I am in the process of developing an application that allows users to write C# scripts. These scripts allow users to call selected methods and to access and manipulate data in a document. This works well, however, in the development version, scripts access the document's (internal) data structures directly. This means that if we were to change the internal data model/structure, there is a good chance that someone's script will no longer compile. We obviously want to prevent this breaking change from happening, but still want to allow the user to write sensible C# code (whilst not restricting how we develop our internal data model as a result). We therefore need to decouple our scripting API and its data structures from our internal methods and data structures.
We've a few ideas as to how we might allow the user to access a what is effectively a stable public version of the document's internal data*, but I wanted to throw the question out there to someone who might have some real experience of this problem. NB our internal document's data structure is quite complex and it could be quite difficult to wrap. We know we want to expose as little as possible in our public API, especially as once it's out there, it's out there for good.
Can anyone help?
How do scripting languages / APIs decouple their public API and data structures from their internal data structures?

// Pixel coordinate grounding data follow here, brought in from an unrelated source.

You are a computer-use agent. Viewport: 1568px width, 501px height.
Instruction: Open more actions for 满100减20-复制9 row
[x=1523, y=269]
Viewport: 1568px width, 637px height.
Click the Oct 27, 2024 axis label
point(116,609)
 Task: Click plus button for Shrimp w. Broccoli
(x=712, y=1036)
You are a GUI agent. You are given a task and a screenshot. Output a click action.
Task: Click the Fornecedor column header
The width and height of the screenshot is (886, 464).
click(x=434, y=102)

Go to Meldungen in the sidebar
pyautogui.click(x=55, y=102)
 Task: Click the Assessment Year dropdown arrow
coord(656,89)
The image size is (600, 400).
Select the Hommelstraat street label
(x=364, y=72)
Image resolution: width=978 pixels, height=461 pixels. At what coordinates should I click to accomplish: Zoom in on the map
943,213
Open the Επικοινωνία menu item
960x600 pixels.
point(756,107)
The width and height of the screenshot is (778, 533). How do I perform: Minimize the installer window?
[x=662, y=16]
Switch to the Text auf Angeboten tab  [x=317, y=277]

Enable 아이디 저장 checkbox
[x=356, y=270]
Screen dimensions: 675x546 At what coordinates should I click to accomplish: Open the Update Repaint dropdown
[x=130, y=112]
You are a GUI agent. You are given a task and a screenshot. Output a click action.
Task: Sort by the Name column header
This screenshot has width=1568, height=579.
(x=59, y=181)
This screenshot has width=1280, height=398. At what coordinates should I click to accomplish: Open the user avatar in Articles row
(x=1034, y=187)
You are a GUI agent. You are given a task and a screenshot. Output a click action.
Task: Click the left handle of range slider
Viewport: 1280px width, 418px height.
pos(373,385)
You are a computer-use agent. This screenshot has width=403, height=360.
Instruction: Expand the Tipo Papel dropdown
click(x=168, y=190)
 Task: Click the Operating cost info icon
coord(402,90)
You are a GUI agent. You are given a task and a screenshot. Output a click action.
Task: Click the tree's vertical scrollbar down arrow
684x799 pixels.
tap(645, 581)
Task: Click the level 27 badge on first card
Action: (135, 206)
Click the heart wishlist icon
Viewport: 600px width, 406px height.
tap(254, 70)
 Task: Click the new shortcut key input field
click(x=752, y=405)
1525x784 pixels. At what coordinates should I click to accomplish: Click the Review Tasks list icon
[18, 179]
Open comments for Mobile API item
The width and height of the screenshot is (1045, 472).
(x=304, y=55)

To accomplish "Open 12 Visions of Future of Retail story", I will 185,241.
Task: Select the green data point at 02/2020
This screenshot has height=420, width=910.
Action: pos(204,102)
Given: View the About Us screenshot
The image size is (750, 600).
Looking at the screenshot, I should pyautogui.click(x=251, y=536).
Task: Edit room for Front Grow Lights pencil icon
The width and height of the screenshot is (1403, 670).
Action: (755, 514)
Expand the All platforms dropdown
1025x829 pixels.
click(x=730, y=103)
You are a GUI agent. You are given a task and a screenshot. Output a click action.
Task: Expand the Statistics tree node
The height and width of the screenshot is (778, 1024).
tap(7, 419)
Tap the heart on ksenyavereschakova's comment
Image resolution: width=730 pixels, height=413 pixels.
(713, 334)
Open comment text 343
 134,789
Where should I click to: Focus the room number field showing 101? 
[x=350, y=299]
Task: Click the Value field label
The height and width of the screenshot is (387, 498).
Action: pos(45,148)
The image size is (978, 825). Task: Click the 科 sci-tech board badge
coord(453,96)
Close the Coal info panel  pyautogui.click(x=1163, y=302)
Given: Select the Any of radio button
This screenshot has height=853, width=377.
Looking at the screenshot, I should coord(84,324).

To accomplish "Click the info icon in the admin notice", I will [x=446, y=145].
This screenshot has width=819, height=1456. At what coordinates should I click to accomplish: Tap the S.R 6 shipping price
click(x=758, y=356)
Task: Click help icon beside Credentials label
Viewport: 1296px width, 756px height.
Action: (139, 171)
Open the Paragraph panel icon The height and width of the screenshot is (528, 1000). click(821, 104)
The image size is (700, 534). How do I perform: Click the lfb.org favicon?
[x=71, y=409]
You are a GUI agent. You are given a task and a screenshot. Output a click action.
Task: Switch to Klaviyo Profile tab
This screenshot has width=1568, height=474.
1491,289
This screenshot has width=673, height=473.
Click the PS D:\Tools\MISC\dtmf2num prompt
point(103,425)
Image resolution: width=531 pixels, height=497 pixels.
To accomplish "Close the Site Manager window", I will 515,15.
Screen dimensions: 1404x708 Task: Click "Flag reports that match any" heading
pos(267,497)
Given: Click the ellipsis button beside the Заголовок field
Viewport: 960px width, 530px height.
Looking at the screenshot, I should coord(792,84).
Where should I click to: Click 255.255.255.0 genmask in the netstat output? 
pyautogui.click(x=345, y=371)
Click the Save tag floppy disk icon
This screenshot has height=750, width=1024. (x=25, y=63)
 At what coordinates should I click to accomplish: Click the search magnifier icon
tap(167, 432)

Is there no real alternative to having to write a complex interaction layer?
If we need to do this, what's a good approach or pattern for wrapping complex data structures that include nested objects, including collections? I've looked at the API facade pattern, which looks like it's trying to address these kinds of issues, but are there alternatives?
*One idea is to build a data facade that is kept stable across versions of our application. The facade exposes a set of facade data objects that are used in the script code. These maintain backwards compatibility and wrap access to our internal document's data model.